Arts de faire micropolitiques


Articles de Pascal NICOLAS-LE STRAT portant sur Les micropolitiques :

Toute expérience possède simultanément une portée micrologique et une portée macrologique. Macro et micro introduisent deux écritures possibles d'une situation. Une même action montera donc en existence parfois sur un mode micro, parfois sur un mode macro. Le choix du micro ne traduit pas une préférence pour des réalités maintenues à portée de main comme si, en les faisant « petites » ou en les formulant petitement, on les maîtrisait mieux. Le choix du micro est une stratégie d'action. Procéder à partir de micro-dispositifs est une manière de donner de multiples impulsions à un projet ou à une expérimentation. La logique micro est une stratégie d'intensification.

Expérimenter, c'est constituer un contre-pouvoir à l'intérieur même des situations. Expérimenter, c'est faire advenir de nouvelles formes de vie et d'activité, de pensée et de création. Expérimenter, c'est se montrer aussi inventif et créatif que le sont les formes contemporaines de pouvoir. Expérimenter, c'est opposer aux dispositifs de domination une puissance d'autonomie et de singularisation. Expérimenter, c'est faire varier une situation pour en moduler les perspectives. Expérimenter, c'est déployer une question à l'endroit même où les institutions imposent une solution.

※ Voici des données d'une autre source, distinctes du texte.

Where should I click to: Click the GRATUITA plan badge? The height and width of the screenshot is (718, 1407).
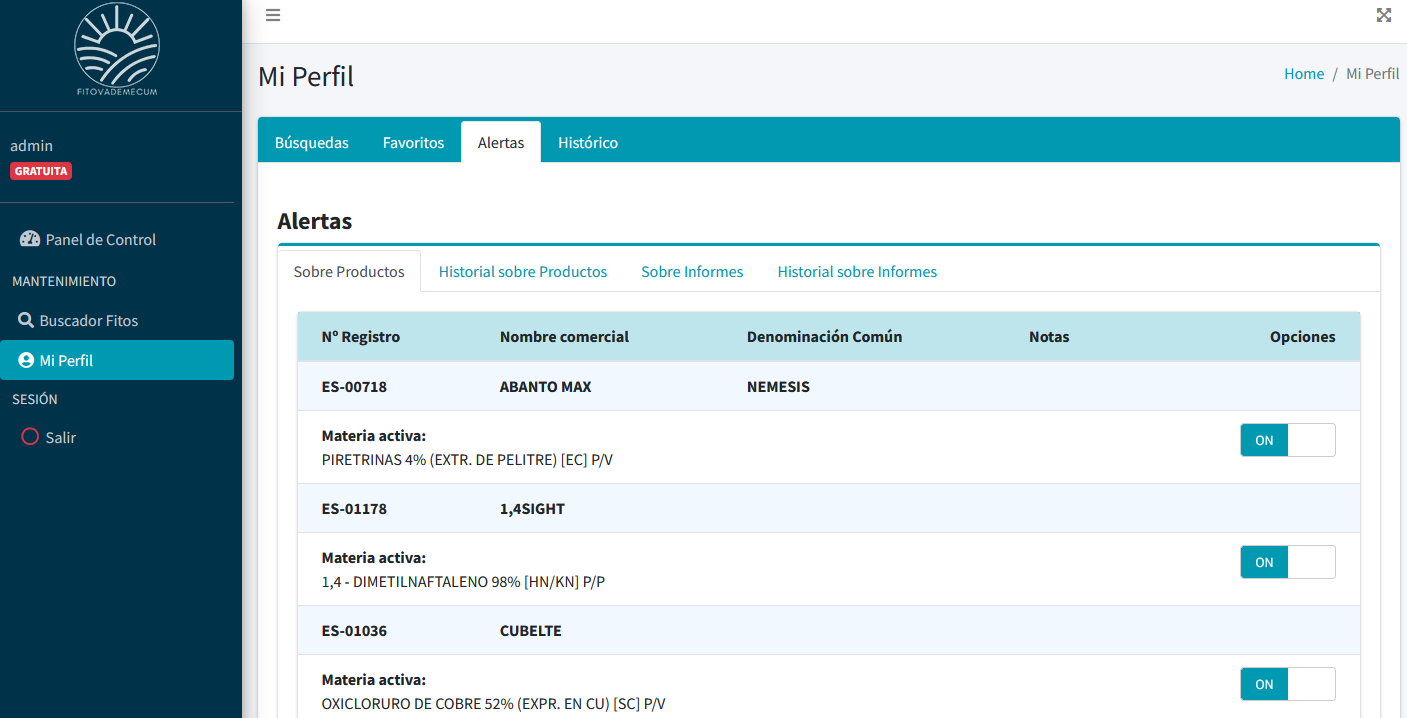pos(41,171)
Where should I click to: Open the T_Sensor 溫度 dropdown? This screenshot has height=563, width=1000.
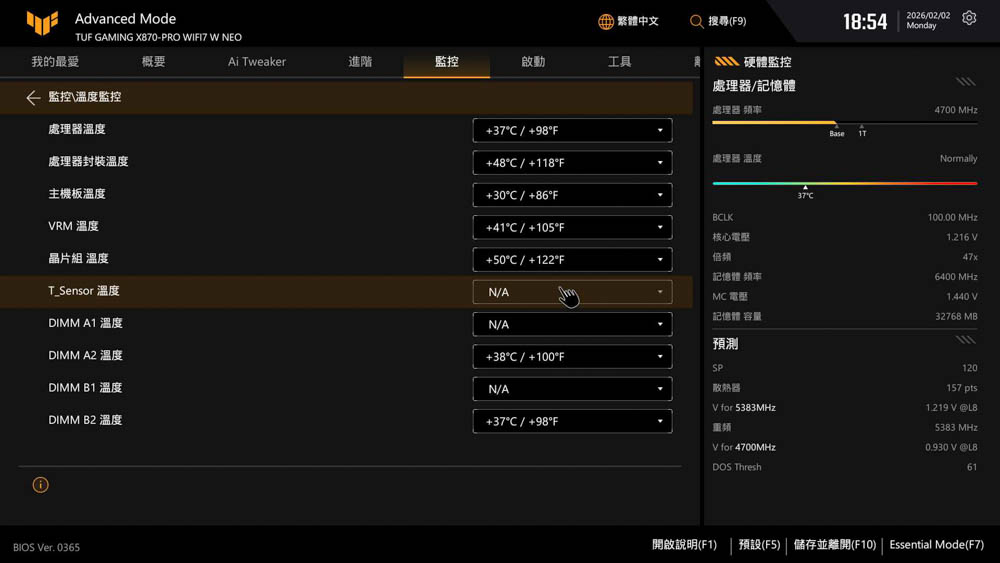pos(572,292)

Les interstices représentent ce qui résiste encore au sein de l'institution, ce qui résiste aux emprises normatives et règlementaires, ce qui résiste à l'homogénéisation et à l'appropriation. Ils constituent en quelque sorte une réserve de "disponibilité". Du fait de leur statut provisoire et incertain, les interstices laissent deviner ou entrevoir un autre processus de fabrication des institutions et des espaces urbains, ouvert et collaboratif, réactif et transversal. C'est effectivement sur ce plan-là, à la fois méthodologique et formatif, politique et euristique, que se vérifie l'importance de l'expérience interstitielle et des occupations temporaires.